ACTIVITY: What lines in the data below mention the string "This"? Copy them out.

DATA UNDER STUDY:
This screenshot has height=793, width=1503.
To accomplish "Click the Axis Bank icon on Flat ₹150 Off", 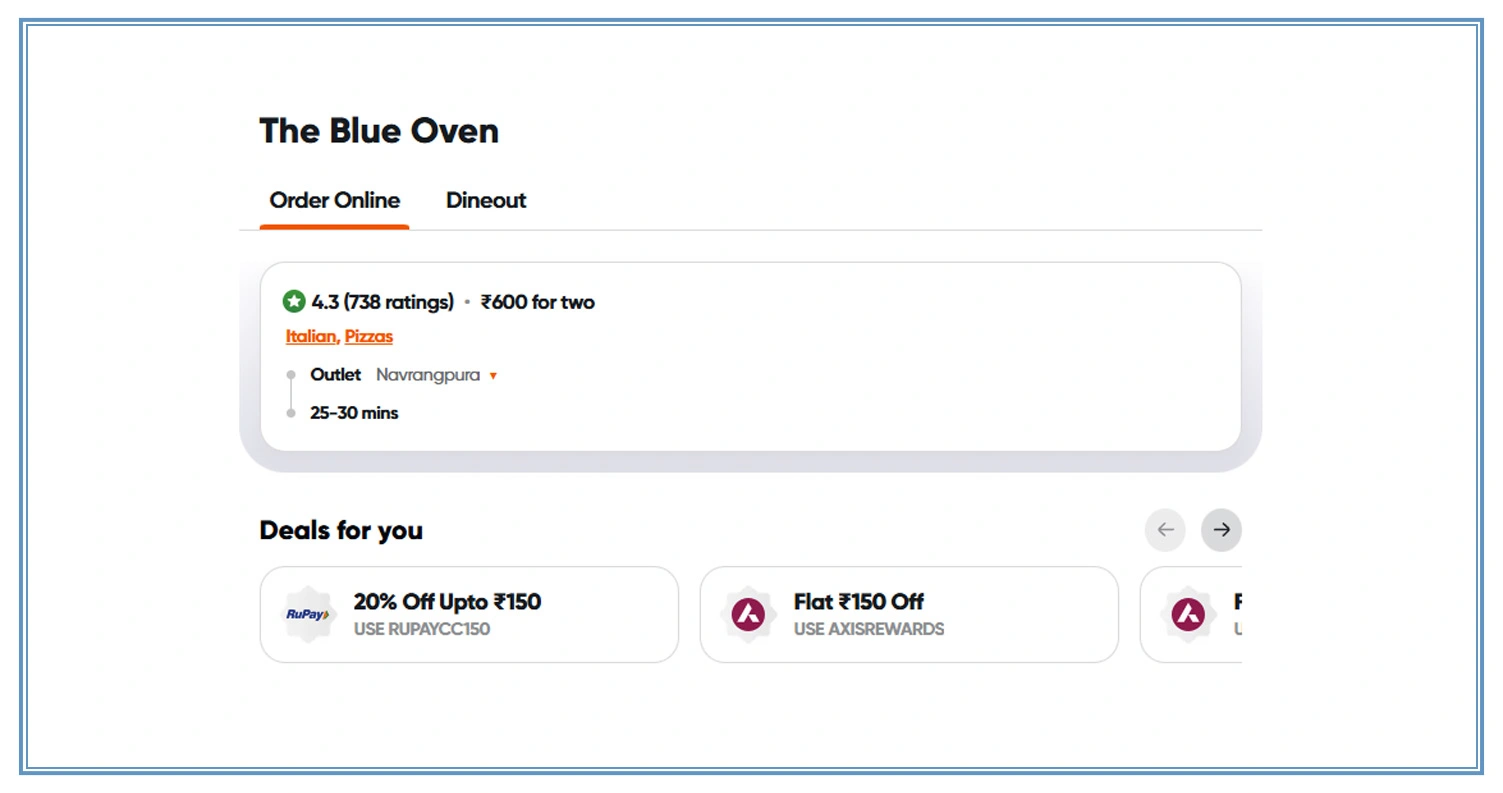I will coord(747,614).
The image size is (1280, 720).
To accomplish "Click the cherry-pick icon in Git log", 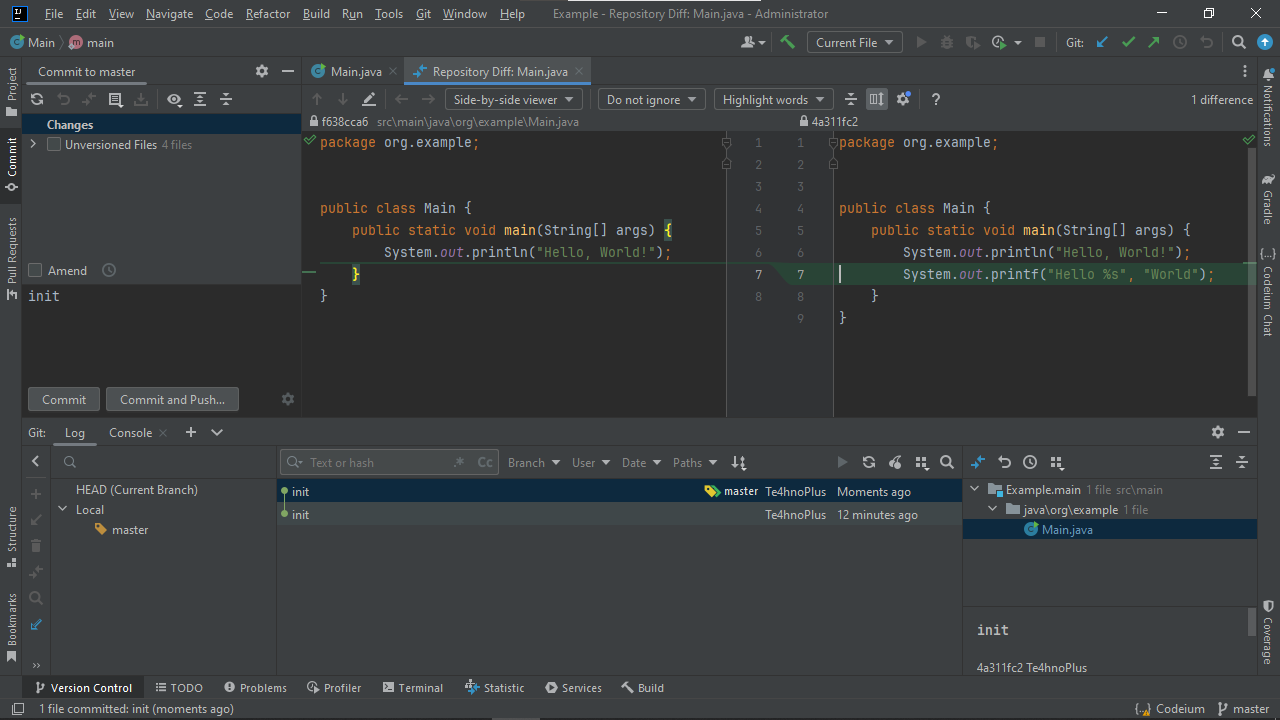I will [x=895, y=462].
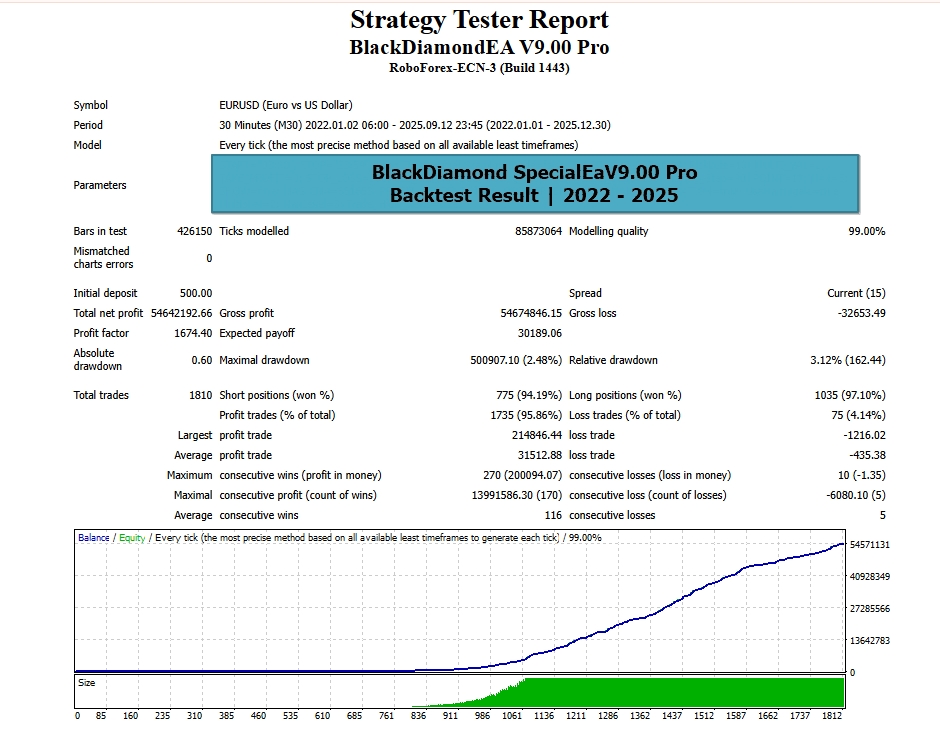The image size is (940, 729).
Task: Click the teal BlackDiamond backtest banner
Action: pyautogui.click(x=534, y=184)
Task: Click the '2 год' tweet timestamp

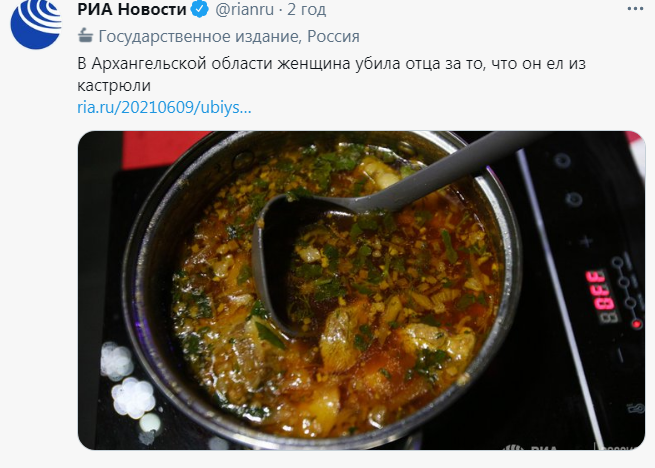Action: [x=306, y=9]
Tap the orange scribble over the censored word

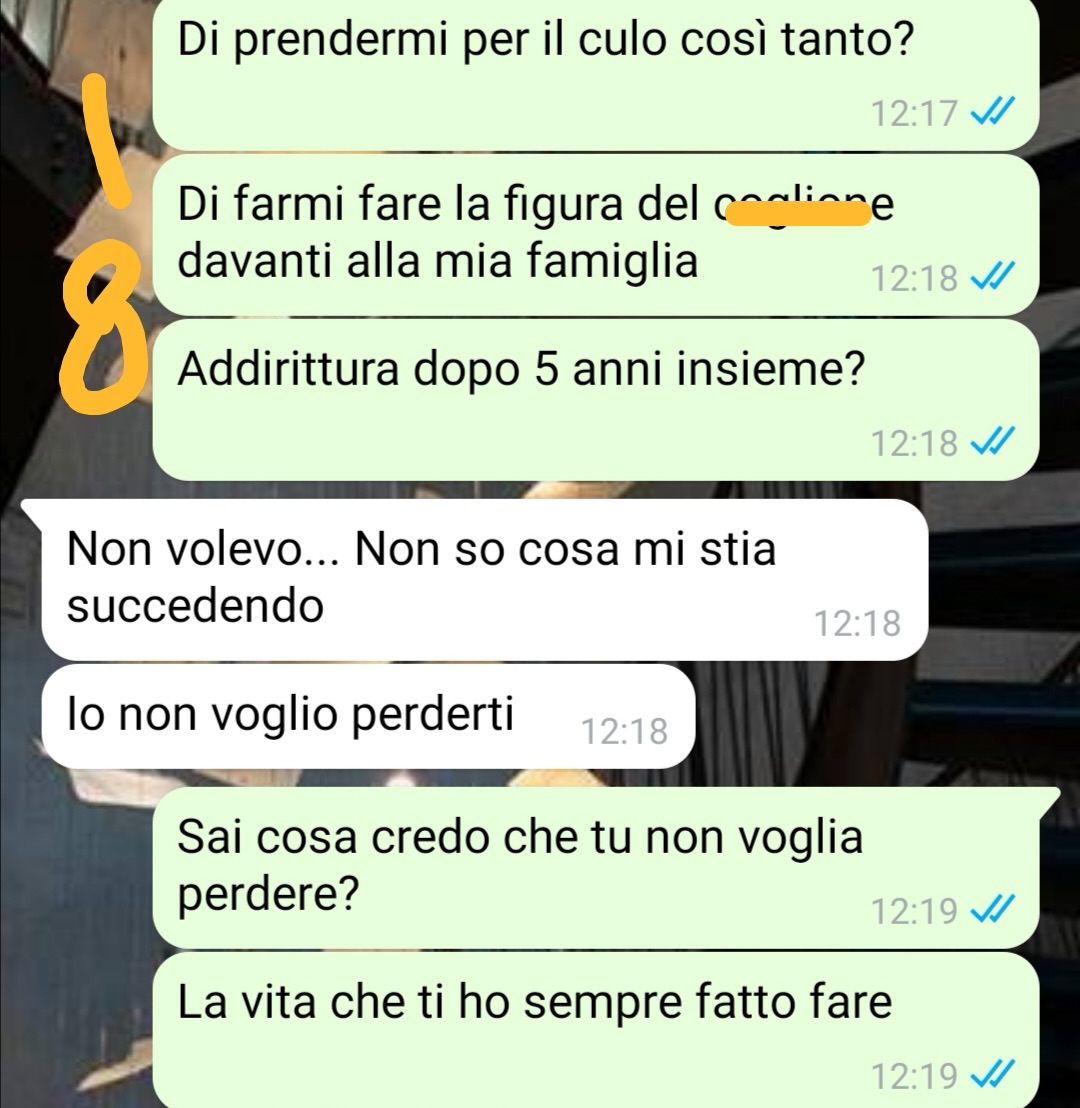point(799,213)
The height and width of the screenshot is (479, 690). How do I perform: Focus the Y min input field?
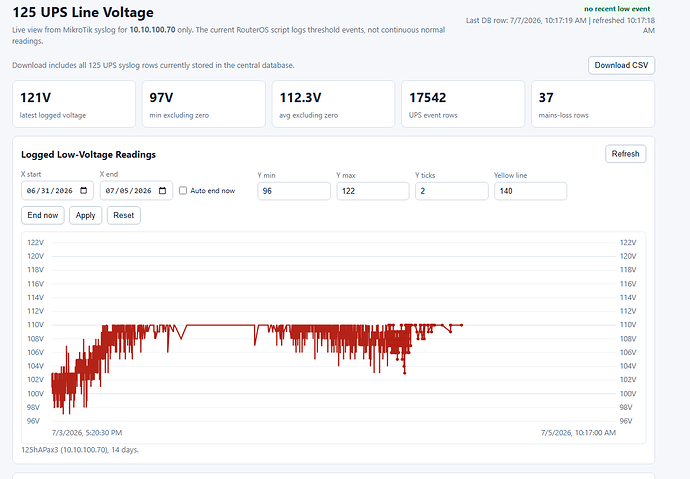(294, 191)
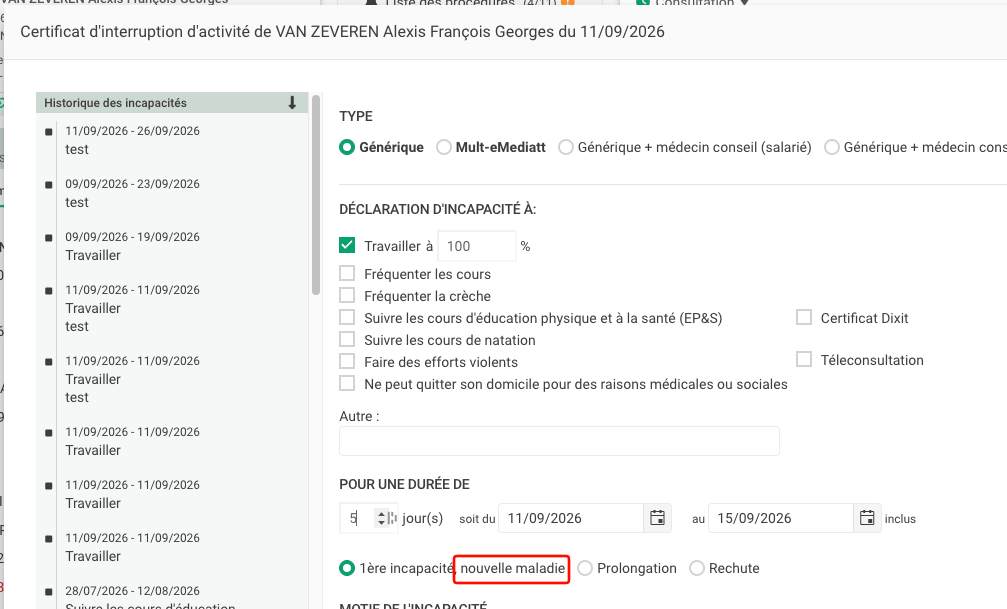
Task: Enable Fréquenter les cours checkbox
Action: pos(347,274)
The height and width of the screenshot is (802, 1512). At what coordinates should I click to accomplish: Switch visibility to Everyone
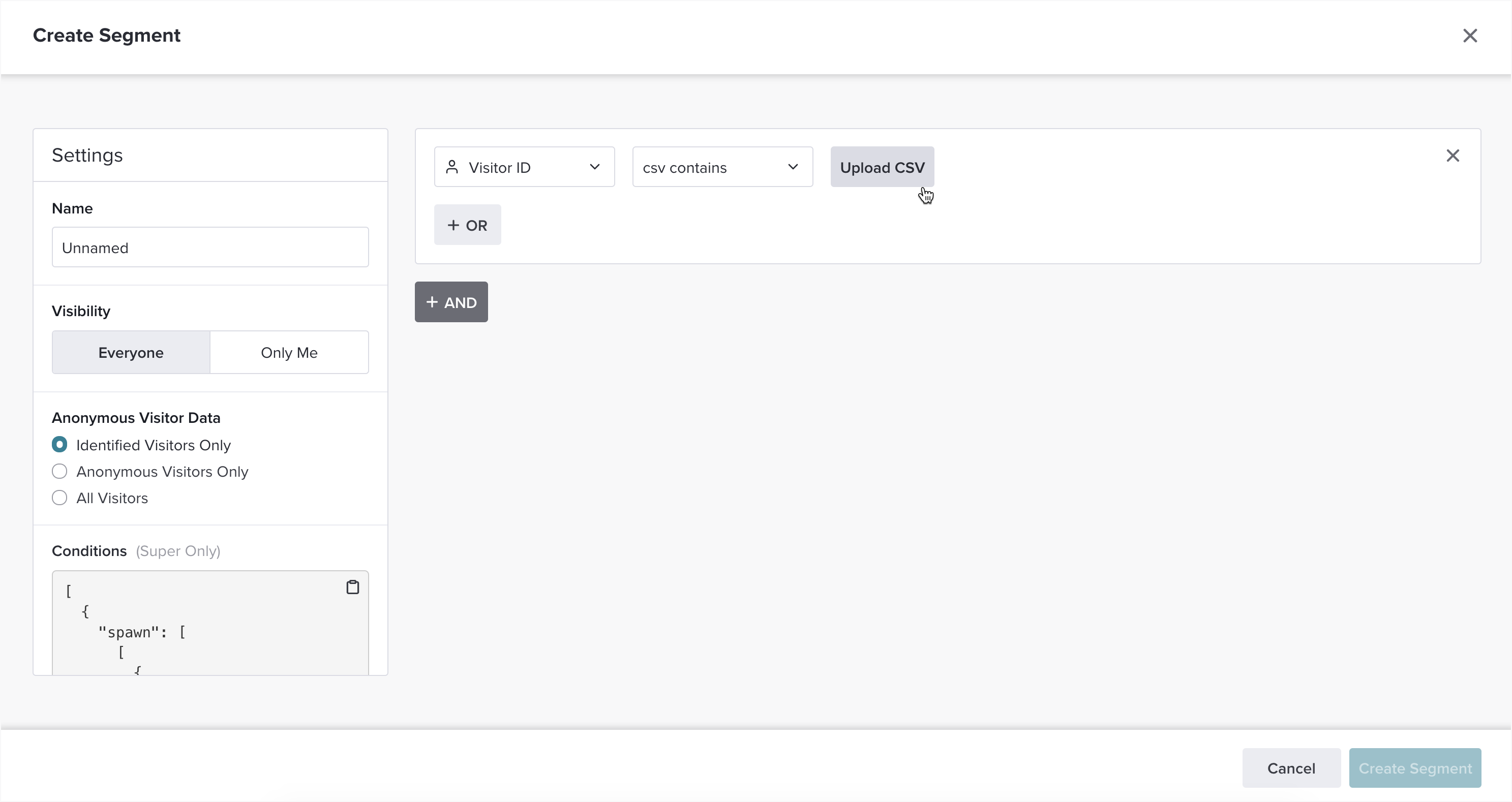(x=131, y=352)
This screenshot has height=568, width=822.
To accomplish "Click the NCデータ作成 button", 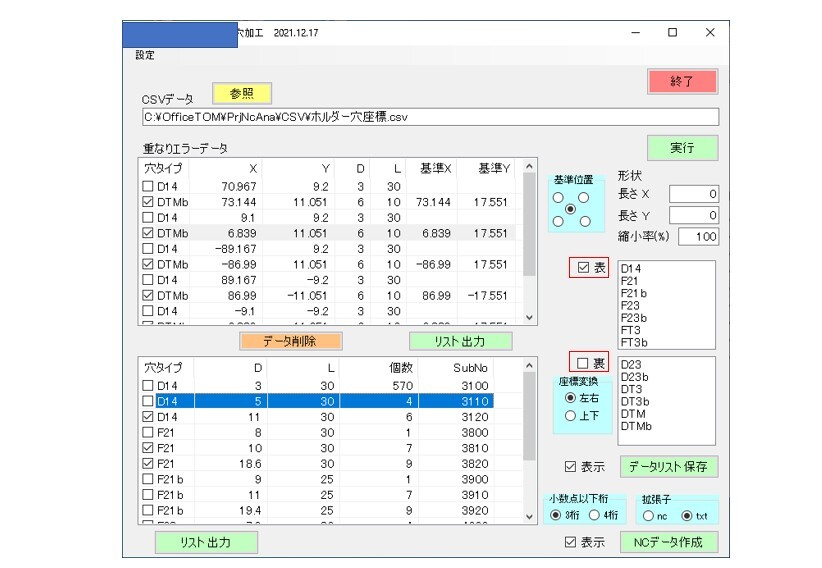I will tap(669, 542).
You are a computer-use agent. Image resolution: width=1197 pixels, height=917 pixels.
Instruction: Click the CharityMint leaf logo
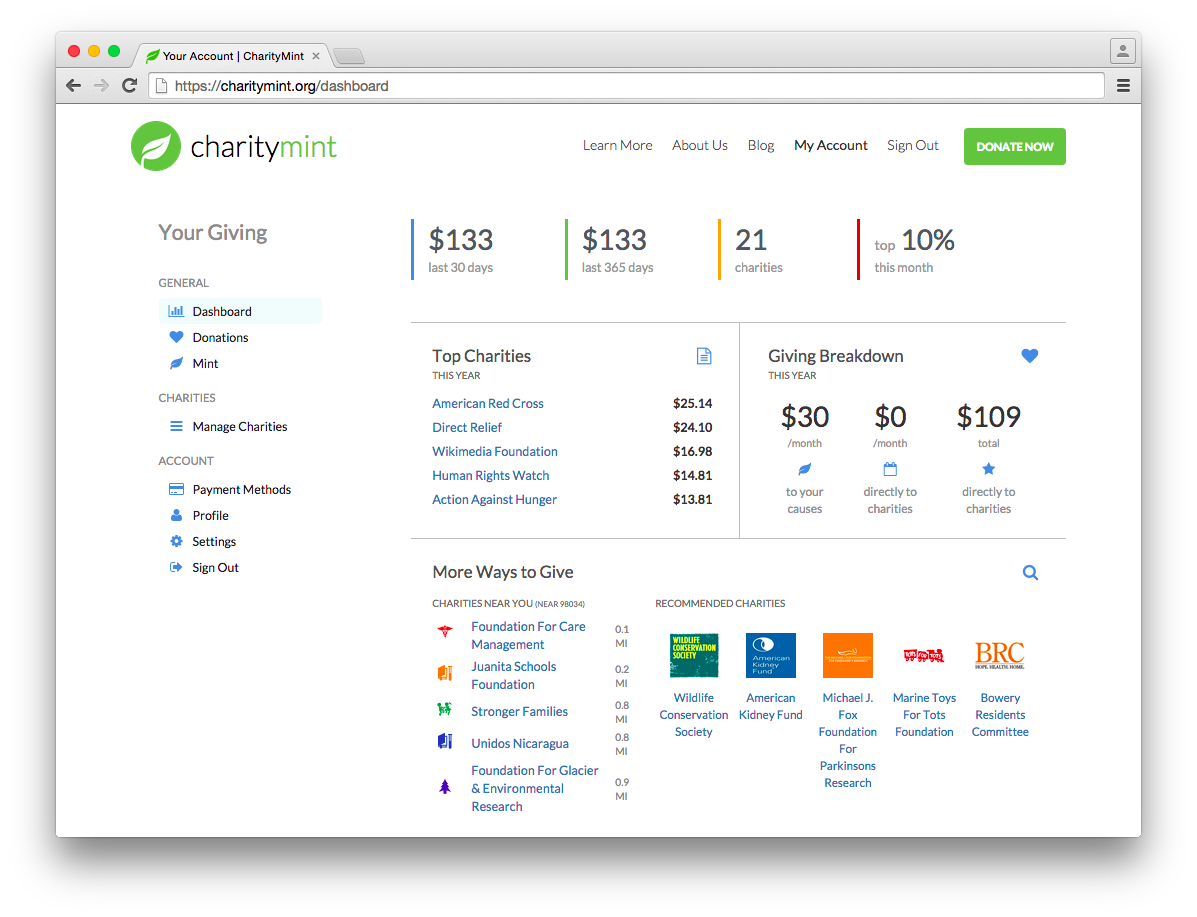156,146
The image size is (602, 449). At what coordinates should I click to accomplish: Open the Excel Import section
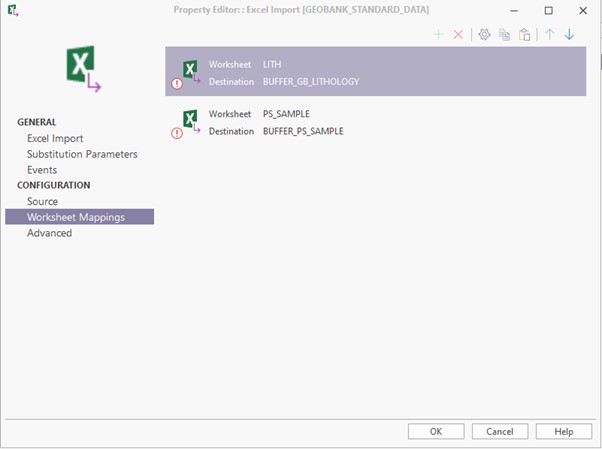coord(55,138)
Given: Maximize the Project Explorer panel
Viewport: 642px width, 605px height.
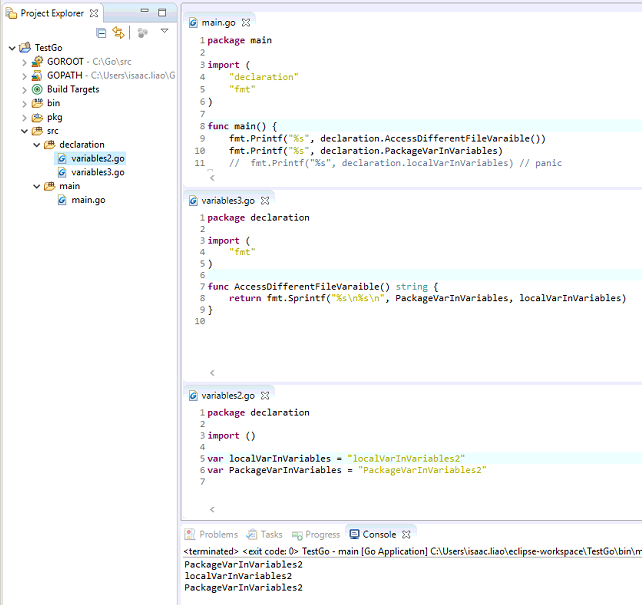Looking at the screenshot, I should click(164, 13).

WRITTEN ANSWER:
This screenshot has height=793, width=1503.
This screenshot has height=568, width=822.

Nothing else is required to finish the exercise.